■ Short task ■
Can you copy out each line of the material below with no changes at all?

Items listed in a dataset:
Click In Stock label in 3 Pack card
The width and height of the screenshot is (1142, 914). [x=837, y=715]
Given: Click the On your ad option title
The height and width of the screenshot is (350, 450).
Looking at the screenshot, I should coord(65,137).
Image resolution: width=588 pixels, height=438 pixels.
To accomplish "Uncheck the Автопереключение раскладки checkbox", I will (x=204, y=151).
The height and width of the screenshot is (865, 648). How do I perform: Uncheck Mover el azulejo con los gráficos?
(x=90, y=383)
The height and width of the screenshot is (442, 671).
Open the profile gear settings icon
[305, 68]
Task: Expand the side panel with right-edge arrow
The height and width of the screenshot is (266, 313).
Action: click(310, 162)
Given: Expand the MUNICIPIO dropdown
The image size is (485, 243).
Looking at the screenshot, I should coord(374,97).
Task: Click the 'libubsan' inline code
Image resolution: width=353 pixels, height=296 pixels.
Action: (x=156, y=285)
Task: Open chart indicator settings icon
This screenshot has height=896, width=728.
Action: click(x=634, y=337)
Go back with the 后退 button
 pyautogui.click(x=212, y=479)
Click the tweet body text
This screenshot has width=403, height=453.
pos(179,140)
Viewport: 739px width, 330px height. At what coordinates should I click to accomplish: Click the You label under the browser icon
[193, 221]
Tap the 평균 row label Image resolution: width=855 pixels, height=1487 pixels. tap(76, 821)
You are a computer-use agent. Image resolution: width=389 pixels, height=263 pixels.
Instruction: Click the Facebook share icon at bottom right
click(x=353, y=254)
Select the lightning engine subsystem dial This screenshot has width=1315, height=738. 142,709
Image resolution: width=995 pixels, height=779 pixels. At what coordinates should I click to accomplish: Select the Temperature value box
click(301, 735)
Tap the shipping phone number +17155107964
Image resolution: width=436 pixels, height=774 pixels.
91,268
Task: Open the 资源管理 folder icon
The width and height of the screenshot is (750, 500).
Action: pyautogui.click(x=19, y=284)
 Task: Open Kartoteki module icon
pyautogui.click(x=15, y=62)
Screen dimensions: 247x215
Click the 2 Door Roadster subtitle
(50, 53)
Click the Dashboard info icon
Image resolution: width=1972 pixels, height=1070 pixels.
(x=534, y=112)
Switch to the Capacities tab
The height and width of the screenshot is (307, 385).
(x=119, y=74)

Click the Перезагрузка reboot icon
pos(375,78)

■ Full solution ■
Click In Stock label in 3 Pack card
The width and height of the screenshot is (1142, 914). [x=837, y=715]
Given: Click the On your ad option title
The height and width of the screenshot is (350, 450).
Looking at the screenshot, I should coord(65,137).
Image resolution: width=588 pixels, height=438 pixels.
To accomplish "Uncheck the Автопереключение раскладки checkbox", I will (x=204, y=151).
The height and width of the screenshot is (865, 648). How do I perform: Uncheck Mover el azulejo con los gráficos?
(x=90, y=383)
The height and width of the screenshot is (442, 671).
Open the profile gear settings icon
[305, 68]
Task: Expand the side panel with right-edge arrow
The height and width of the screenshot is (266, 313).
Action: click(310, 162)
Given: Expand the MUNICIPIO dropdown
The image size is (485, 243).
Looking at the screenshot, I should coord(374,97).
Task: Click the 'libubsan' inline code
Image resolution: width=353 pixels, height=296 pixels.
Action: (x=156, y=285)
Task: Open chart indicator settings icon
This screenshot has height=896, width=728.
Action: click(x=634, y=337)
Go back with the 后退 button
 pyautogui.click(x=212, y=479)
Click the tweet body text
This screenshot has width=403, height=453.
pos(179,140)
Viewport: 739px width, 330px height. At what coordinates should I click to accomplish: Click the You label under the browser icon
[193, 221]
Tap the 평균 row label Image resolution: width=855 pixels, height=1487 pixels. tap(76, 821)
You are a computer-use agent. Image resolution: width=389 pixels, height=263 pixels.
Instruction: Click the Facebook share icon at bottom right
click(x=353, y=254)
Select the lightning engine subsystem dial This screenshot has width=1315, height=738. 142,709
Image resolution: width=995 pixels, height=779 pixels. At what coordinates should I click to accomplish: Select the Temperature value box
click(301, 735)
Tap the shipping phone number +17155107964
Image resolution: width=436 pixels, height=774 pixels.
91,268
Task: Open the 资源管理 folder icon
The width and height of the screenshot is (750, 500).
Action: pyautogui.click(x=19, y=284)
 Task: Open Kartoteki module icon
pyautogui.click(x=15, y=62)
Screen dimensions: 247x215
Click the 2 Door Roadster subtitle
(50, 53)
Click the Dashboard info icon
Image resolution: width=1972 pixels, height=1070 pixels.
(x=534, y=112)
Switch to the Capacities tab
The height and width of the screenshot is (307, 385).
(x=119, y=74)

Click the Перезагрузка reboot icon
pos(375,78)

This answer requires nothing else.